Text under study:
§

Each and every birth story is unique and magical. And very personal. Those who know me well realize how hard it is for me to put myself out there. I decided to share my birthing experiences because I believe that when it comes to our own bodies and minds we are the experts and we deserve to be heard and respected during pregnancy, preparation for birth, and beyond. My hope is to encourage and support you to advocate for yourself during this very special and vulnerable period.
No matter what your story is, there is a place to share it. There are many amazing people out there who will listen to you. Why do we need to share our stories?
I have been greatly blessed to have three healthy pregnancies and three birth stories to share. My experiences thought me a lot. They opened doors for me and led me into a new path in search of inner peace in chaos.
After my first birth,
I felt like I had just survived a big explosion. That experience was a gift comparable to a new pair of contact lenses- the way I saw myself, everything and everyone else around me changed. In two words, my first birth shook me to the core. Not only absolutely amazed, deeply grateful, but renewed, reborn. I have become a bit wiser and a lot more vulnerable, a little more insecure, and a lot more protective.
was fast and sensational- a magical experience, that turned me into a lot messier and a lot more self-forgiving version of me. Learning to allow time and space for adaptation and growth. Learning to embrace disagreements. Celebrating the beauty of siblings’ love. Read more about How to prepare your kids for a new sibling.

§

Supplied entries:
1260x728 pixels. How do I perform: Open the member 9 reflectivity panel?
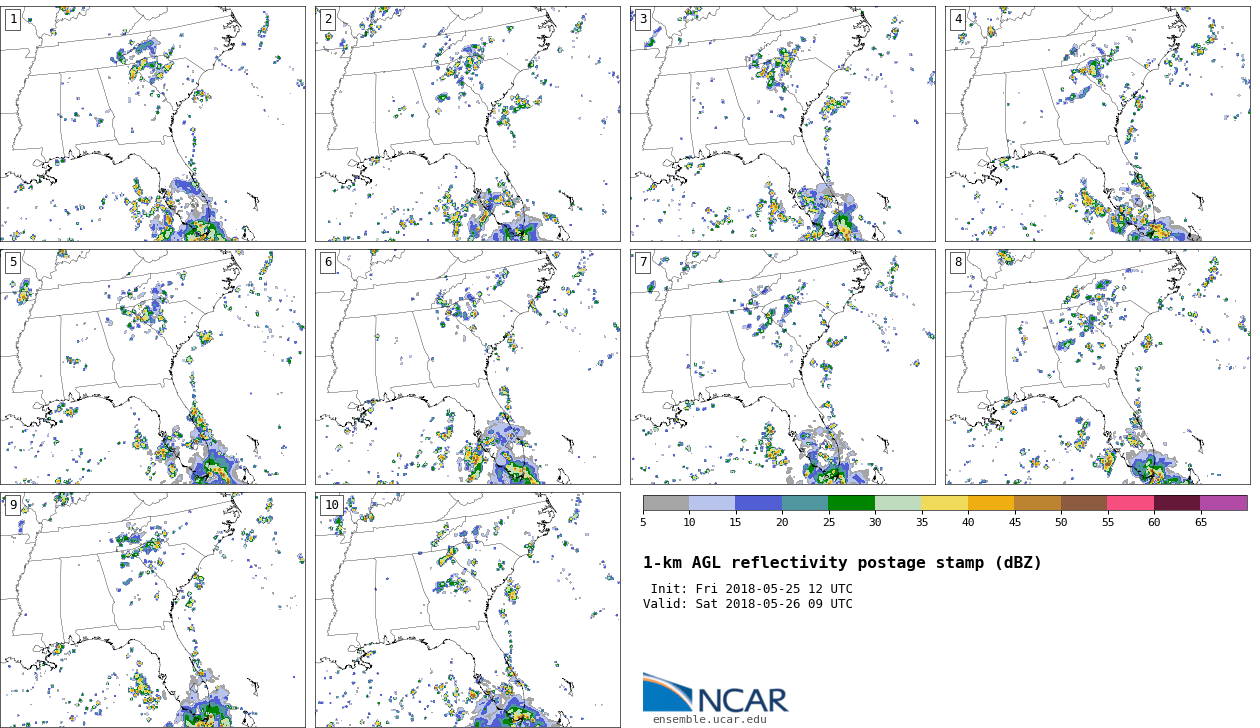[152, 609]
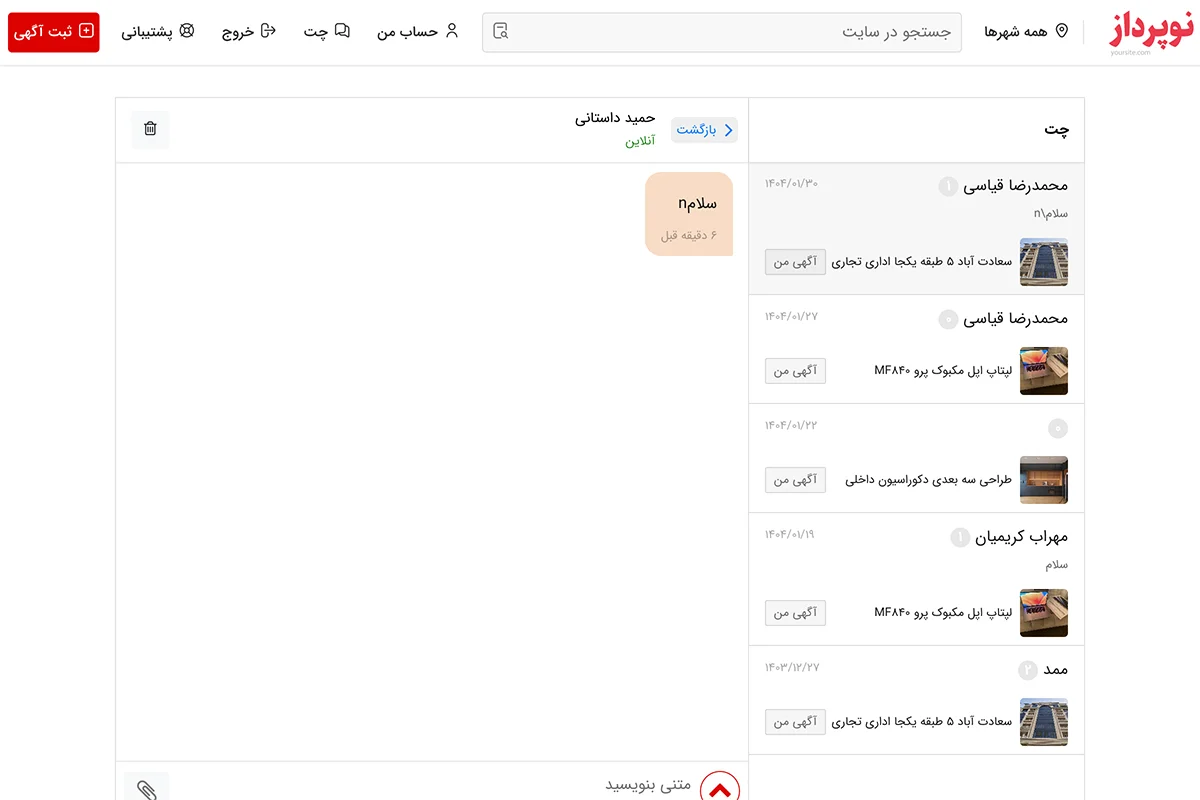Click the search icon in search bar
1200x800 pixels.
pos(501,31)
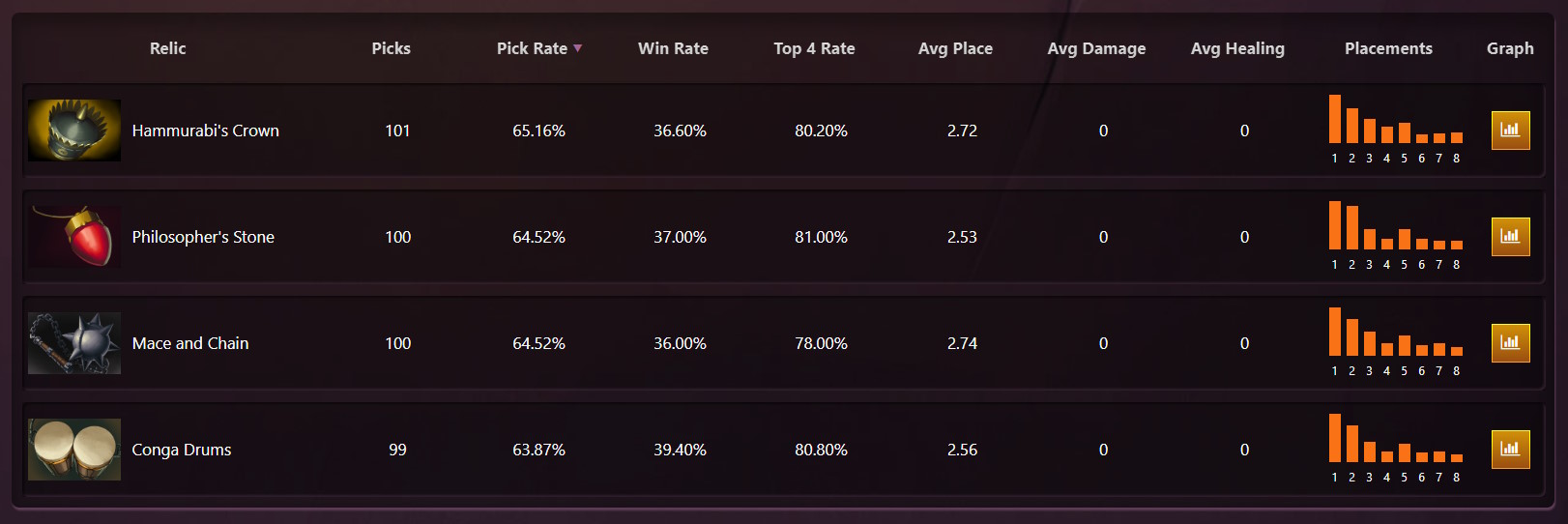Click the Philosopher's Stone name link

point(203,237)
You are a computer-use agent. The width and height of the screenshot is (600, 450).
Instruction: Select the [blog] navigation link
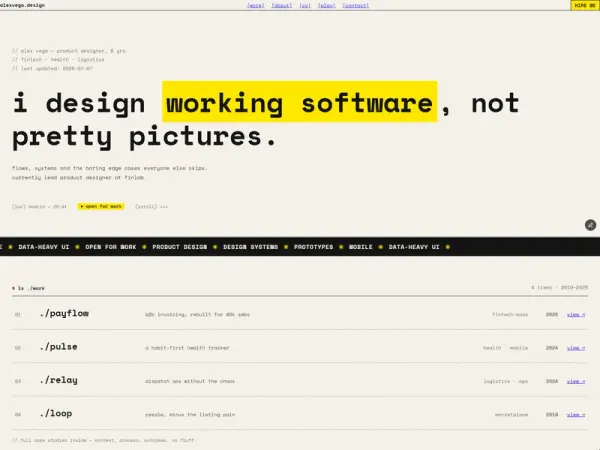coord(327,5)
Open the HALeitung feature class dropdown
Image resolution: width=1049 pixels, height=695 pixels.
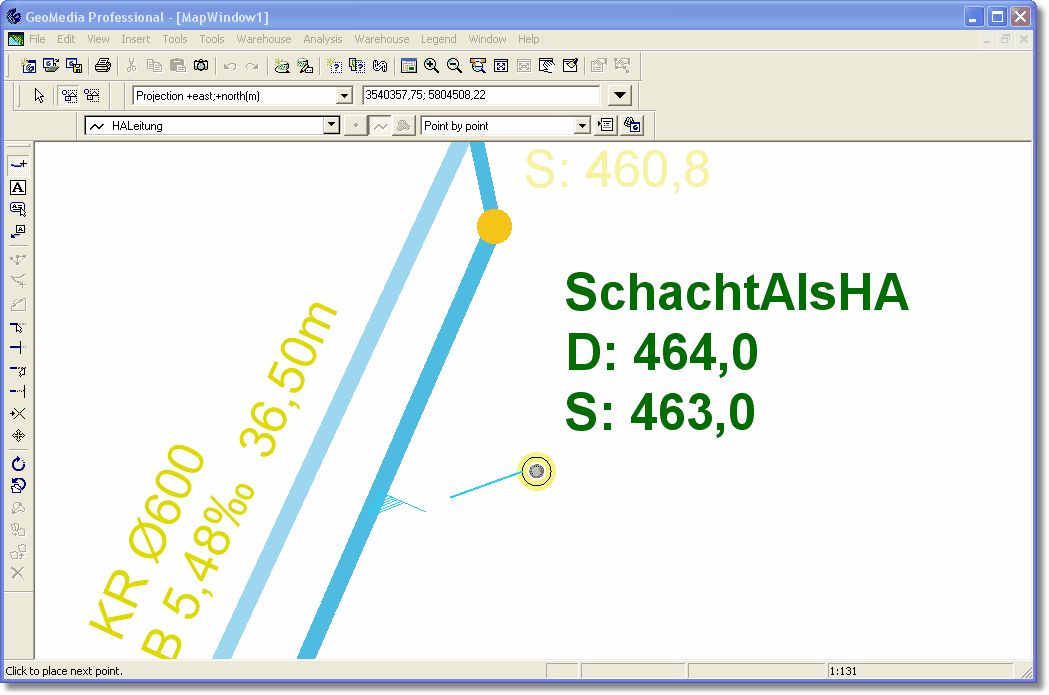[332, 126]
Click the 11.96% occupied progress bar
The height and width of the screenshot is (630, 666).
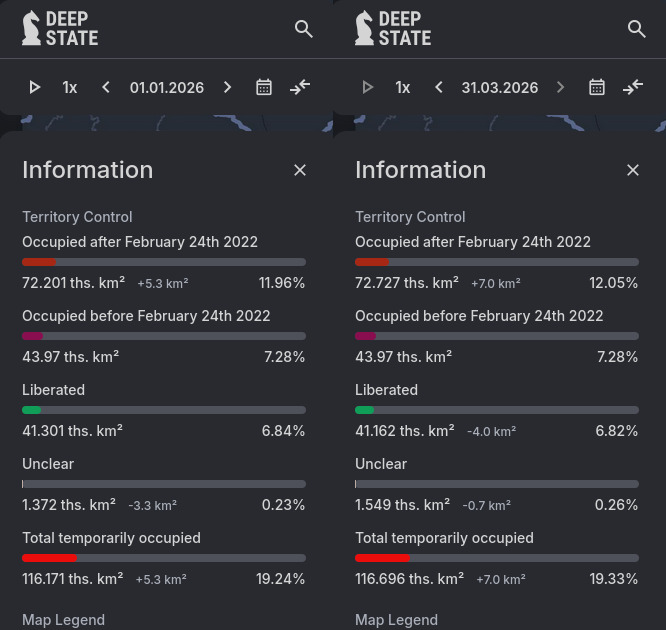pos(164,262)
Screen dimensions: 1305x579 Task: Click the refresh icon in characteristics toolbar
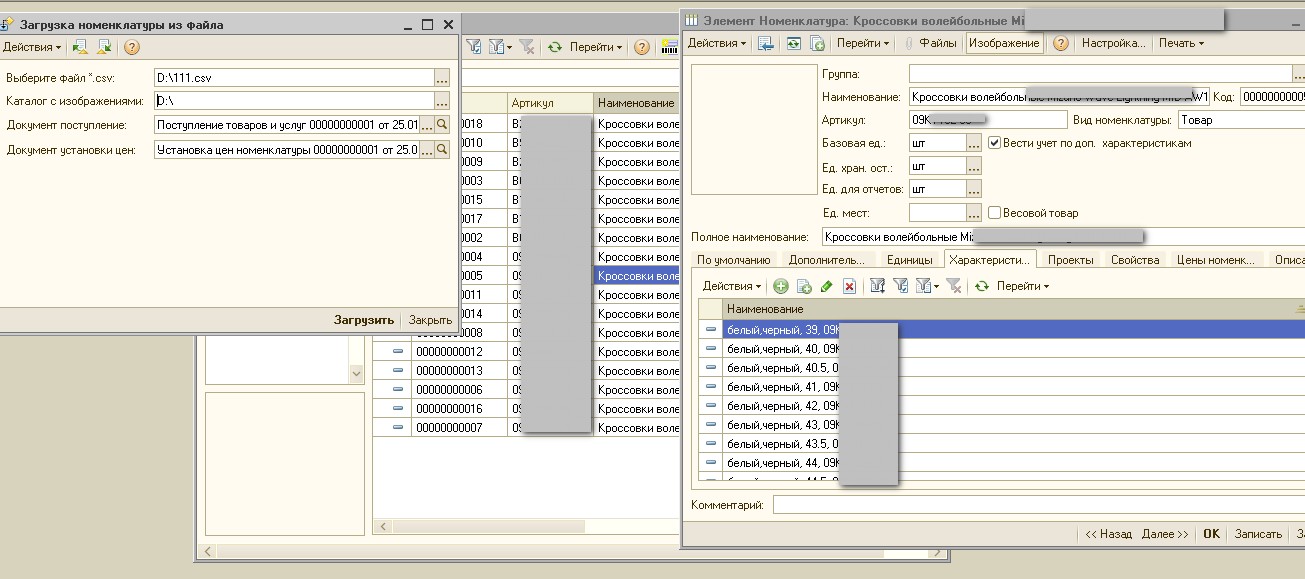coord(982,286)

§

Exercise instructions: Extend the personal essay on birth stories from where it stops.

Exercise response:
After my third boy was born
I admit I have become a lot MORE vulnerable! Definitely more tired. Maybe more patient at times, learning to let go. More accepting of the fact that I just can’t please everyone at the same time. That I am an ok mom even when I cannot meet everyone’s needs.
Learning to be ok with the fact that little people need to wait sometimes, that they need to cry sometimes. Mommy needs to cry sometimes. And often she manages to wipe their tears. Other times they need to wipe their tears themselves and swim in their own disappointment and pain.
Taking the time to stare into their eyes, one kid at a time. The need to press pause- to pause the words, the requests, and the regrets. I am now a little more scattered and a lot weaker, which makes me motherly strong. In short, having less time than before, and more love than ever.